-- start DOCUMENT TEXT --

Many of us have made comparable brand narrative variant identity name changes in our legal identities as we have “matured” in our early years. My formal first name is William, of course, but, thanks to my parents, I was “Billy” from birth through the 8th grade. Once I moved up to the 9th grade at St.Thomas (Houston), I introduced myself to new people as “Bill” and I insisted that even my old “Billy” chums start calling me “Bill” as well. Most complied ~ at least to my face. ~ How many Bills, Johns, Teds, and how many other people, male and female, have gone through similar kinds of street name identity adjustments as adolescents? The historic count has to be way up there in the millions is my guess.

The main thing here (for kids about 7 to 17) is that possessing that Knot Hole Gang Card got you into the Houston Buff games for two-bits (a quarter). We had to sit together in the Knothole Gang section down the far left field line. That restriction kept most of the older kids from coming. Even then it wasn’t cool for older teenagers to be hanging out with us younger goofballs.

-- end DOCUMENT TEXT --
-- start DATA LINES --

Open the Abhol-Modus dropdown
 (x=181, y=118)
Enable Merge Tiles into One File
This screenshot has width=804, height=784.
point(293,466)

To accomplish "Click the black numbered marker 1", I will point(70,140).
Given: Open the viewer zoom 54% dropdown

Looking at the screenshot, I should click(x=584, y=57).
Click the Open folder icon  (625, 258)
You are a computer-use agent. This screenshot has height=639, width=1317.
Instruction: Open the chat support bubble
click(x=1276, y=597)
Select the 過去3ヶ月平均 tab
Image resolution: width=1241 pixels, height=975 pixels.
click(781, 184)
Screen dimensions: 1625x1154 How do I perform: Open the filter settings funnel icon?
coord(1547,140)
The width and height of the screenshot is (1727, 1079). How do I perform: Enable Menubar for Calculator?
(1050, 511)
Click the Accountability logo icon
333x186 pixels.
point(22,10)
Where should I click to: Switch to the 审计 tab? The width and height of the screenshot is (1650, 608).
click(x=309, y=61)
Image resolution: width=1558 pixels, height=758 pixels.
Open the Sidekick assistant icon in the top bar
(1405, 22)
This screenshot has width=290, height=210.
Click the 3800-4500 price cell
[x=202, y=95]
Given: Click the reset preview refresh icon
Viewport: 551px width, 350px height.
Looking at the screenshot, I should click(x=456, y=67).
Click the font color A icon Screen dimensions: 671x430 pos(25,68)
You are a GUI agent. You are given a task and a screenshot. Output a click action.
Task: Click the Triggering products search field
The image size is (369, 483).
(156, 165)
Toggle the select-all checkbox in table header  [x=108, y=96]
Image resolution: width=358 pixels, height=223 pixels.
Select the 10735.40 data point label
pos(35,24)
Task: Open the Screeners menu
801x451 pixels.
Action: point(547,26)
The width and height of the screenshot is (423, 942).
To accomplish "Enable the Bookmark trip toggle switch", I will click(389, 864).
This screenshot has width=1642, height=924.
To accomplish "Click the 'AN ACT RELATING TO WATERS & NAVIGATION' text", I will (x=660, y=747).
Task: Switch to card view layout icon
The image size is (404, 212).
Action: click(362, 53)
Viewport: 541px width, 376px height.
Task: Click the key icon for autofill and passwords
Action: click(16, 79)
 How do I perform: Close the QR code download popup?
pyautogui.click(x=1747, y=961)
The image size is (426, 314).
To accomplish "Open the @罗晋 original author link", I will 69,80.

-- end DATA LINES --

◆ PROBLEMS AND TASKS ◆
**a.** Please answer from the reminiscence about growing up in Houston:
(i) At which school did the writer start the 9th grade?
(ii) What did the Knot Hole Gang Card let kids pay to get into Houston Buff games?
(iii) Where was the Knothole Gang section located?
**b.** Write what comes next in the reminiscence about growing up in Houston, starting after its final sentence about older teenagers and younger goofballs.

◆ EXERCISE ANSWERS ◆
**a.**
(i) St. Thomas (Houston)
(ii) Two-bits (a quarter)
(iii) Down the far left field line

**b.**
For those of us who loved the Texas League Buffs, we Knot Hole Gang members caught the break of our stands being located directly in front of the Houston Buffs clubhouse. Getting a wave of the hand or a shouted “thanks for being here for us” from one of the players was enough to boost our spirits for days.

KNOT HOLE GANG RULES
1. I will not attend any Buff game without my parents (sic) permission.
2. I will not throw anything while in the park.
3. I will not smoke in the park.
4. I agree to remain in the Knot Hole Gang section (at) all times.
5. I agree that breaking any of the above rules may forfeit my membership in the Knothole Gang.

Knot Hole Gangsters used any kind of paper they could find to collect their pencil-driven autographs whenever the opportunity presented itself. We doubt that Rob Sangster knows all the recognizable names presented here, but the point is ~after 66 years, he’s still got ’em!

Here’s a more focused look at the top of the previous Sangster autograph paper. Don’t ask me who they are?! ~ I’m growing blinder by the day.

straight from a page that once existed as part of a really cool notebook.

A St. Thomas Eagles High School Football Lineup program from
1954.

Check the weights on these St.Thomas football players from 1954.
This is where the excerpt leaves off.